La cour prend également en compte l’absence de préjudice immédiat pour la partie adverse. Elle motive sa décision en indiquant que « le foyer logement a été remboursé des cotisations versées et réclamées, de sorte qu’un sursis à statuer est sans conséquence financière à son égard ». Cet élément subjectif complète l’appréciation légale. Le juge vérifie que la mesure de suspension ne porte pas atteinte aux droits essentiels de l’une des parties. En l’espèce, le remboursement déjà effectué neutralise l’urgence à statuer. La cour opère ainsi une conciliation entre l’intérêt à une jurisprudence stable et la protection des droits des plaideurs.
**II. La consécration d’une approche prudente de l’office du juge**
La décision illustre une certaine retenue juridictionnelle face à une question en évolution. En accordant le sursis, la cour choisit de ne pas trancher immédiatement le fond du litige. Elle préfère attendre l’avis de la Cour de cassation, saisie de pourvois sur des arrêts identiques. Cette attitude procédurale traduit une volonté de cohérence. Elle évite de rendre une décision qui pourrait être rapidement infirmée. La cour fait prévaloir la sécurité juridique et l’économie des procédures sur la célérité du règlement du litige. Elle assume pleinement son rôle de régulateur de l’instance.

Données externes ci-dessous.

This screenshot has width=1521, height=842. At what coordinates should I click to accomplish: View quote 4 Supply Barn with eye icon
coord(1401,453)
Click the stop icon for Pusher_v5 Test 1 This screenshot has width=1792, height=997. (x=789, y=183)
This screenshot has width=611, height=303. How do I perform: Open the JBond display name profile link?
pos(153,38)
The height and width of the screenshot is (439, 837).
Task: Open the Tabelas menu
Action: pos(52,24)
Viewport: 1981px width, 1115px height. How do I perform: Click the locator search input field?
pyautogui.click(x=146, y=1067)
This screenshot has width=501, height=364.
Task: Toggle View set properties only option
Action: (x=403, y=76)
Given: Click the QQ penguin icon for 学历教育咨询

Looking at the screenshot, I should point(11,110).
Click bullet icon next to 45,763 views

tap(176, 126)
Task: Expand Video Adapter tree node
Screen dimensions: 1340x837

Cette solution s’inscrit cependant dans un cadre strict défini par la loi. Le sursis à statuer reste une mesure exceptionnelle laissée à l’appréciation souveraine des juges du fond. La cour d’Angers en use avec parcimonie, en s’appuyant sur des circonstances précises. Elle ne crée pas un précédent automatique pour tout litige similaire. La motivation détaillée montre que chaque élément était nécessaire à sa décision. Cette approche garantit que l’exception procédurale ne devienne pas un moyen de diluer indûment les procès. Elle maintient un équilibre entre l’efficacité de la justice et le respect du débat contradictoire.